_Texte source_

---

Quand l’Ordre crée des déserts médicaux

Quand l’Ordre des médecins crée les déserts médicaux – L’exemple de la Mayenne

Il est notoire que certaines régions françaises souffrent d’une pénurie grave de médecins, conduisant à recruter soit des étudiants ayant échoué au concours, soit même des médecins étrangers baragouinant un français approximatif1. Voici quelques semaines, la presse locale faisait état des files d’attente occasionnées par la réinstallation d’un médecin retraité (qui avait dû finir par s’ennuyer), à côté desquelles celles occasionnées par l’enterrement récent de la Reine d’Angleterre avaient l’allure d’un aimable pique-nique. Il est non moins notoire qu’Internet fourmille de menaces sanitaires et d’offres de soins plus que douteuses qui devraient appeler une réaction ferme et coordonnée des professionnels.

Sans imaginer m’installer, je pensais donc être accueilli avec bienveillance quand les voisins de mon bled apprendraient ma décision d’y habiter : d’un naturel serviable, j’imaginais à tout le moins que je pourrais donner un coup de main pour démystifier ce qui doit l’être, pour prolonger une prescription, pour prescrire une boîte manquante en cas d’oubli lors d’un week-end, etc. Typiquement, ma voisine avait dû prendre une journée de congés pour faire renouveler sa prescription de pilule (et il m’était revenu de garder les gamins quand elle irait chez son généraliste lavallois). Titulaire d’un prix de thèse, j’avais fait mes études dans ce qui était le fief du Prof. Royer, successeur du Prof. Robert Debré : quoiqu’habitant Boulogne, j’avais été admis sur la base de mon CV prometteur à la prestigieuse Faculté Necker-Enfants Malades et ma thèse avait fait l’objet d’un prix. Habitant dans les Yvelines, j’avais obtenu ensuite sans problème mon inscription à l’Ordre départemental des Yvelines.

---

_Extrait des données_
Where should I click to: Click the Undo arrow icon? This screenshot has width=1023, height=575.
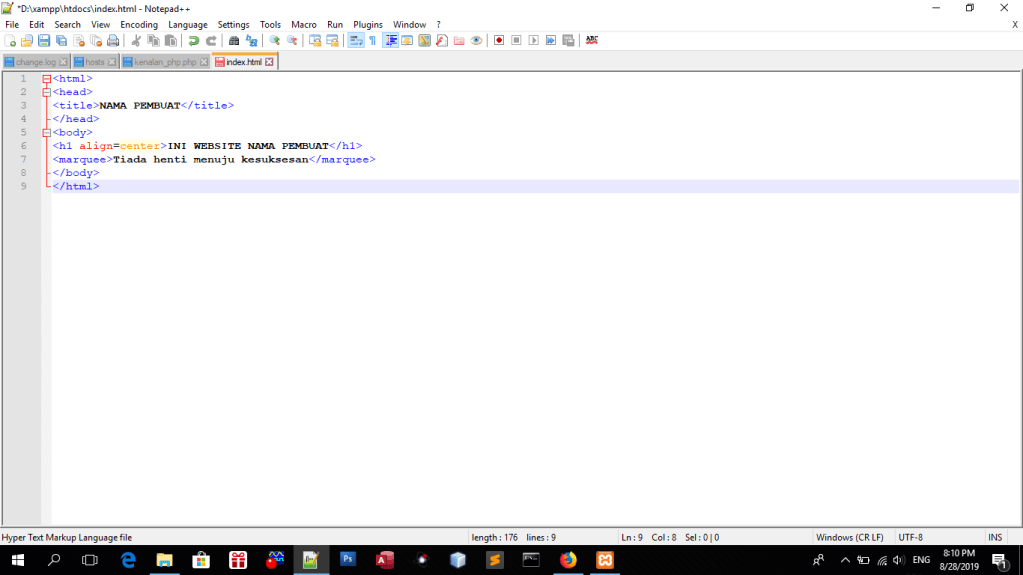193,41
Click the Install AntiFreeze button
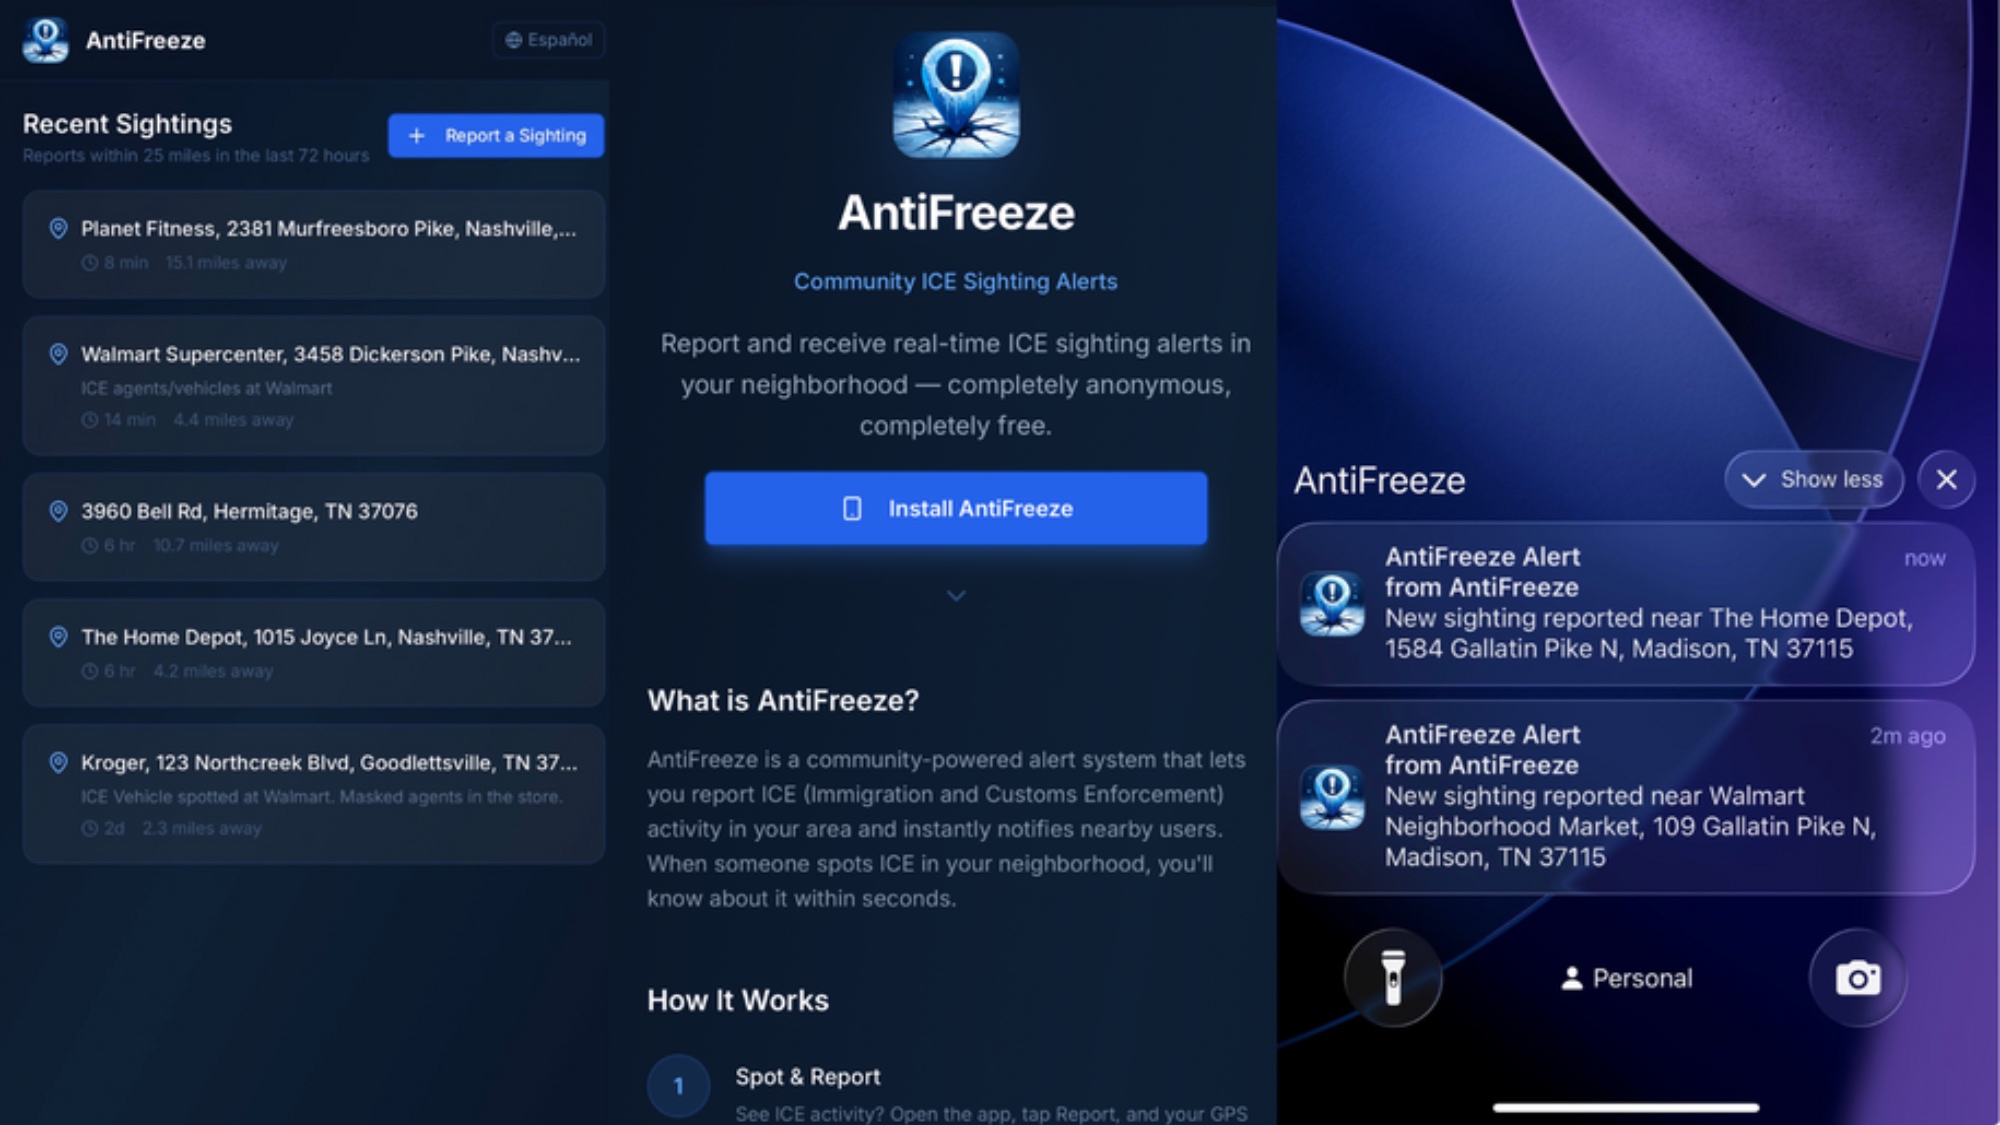The image size is (2000, 1125). 956,508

---

_Consigne_
Recopiez mot pour mot le passage du texte sur les déserts médicaux, de « Il est notoire » à « coordonnée des professionnels. ». Répondez uniquement à partir du texte.

_Zone de réponse_
Il est notoire que certaines régions françaises souffrent d’une pénurie grave de médecins, conduisant à recruter soit des étudiants ayant échoué au concours, soit même des médecins étrangers baragouinant un français approximatif1. Voici quelques semaines, la presse locale faisait état des files d’attente occasionnées par la réinstallation d’un médecin retraité (qui avait dû finir par s’ennuyer), à côté desquelles celles occasionnées par l’enterrement récent de la Reine d’Angleterre avaient l’allure d’un aimable pique-nique. Il est non moins notoire qu’Internet fourmille de menaces sanitaires et d’offres de soins plus que douteuses qui devraient appeler une réaction ferme et coordonnée des professionnels.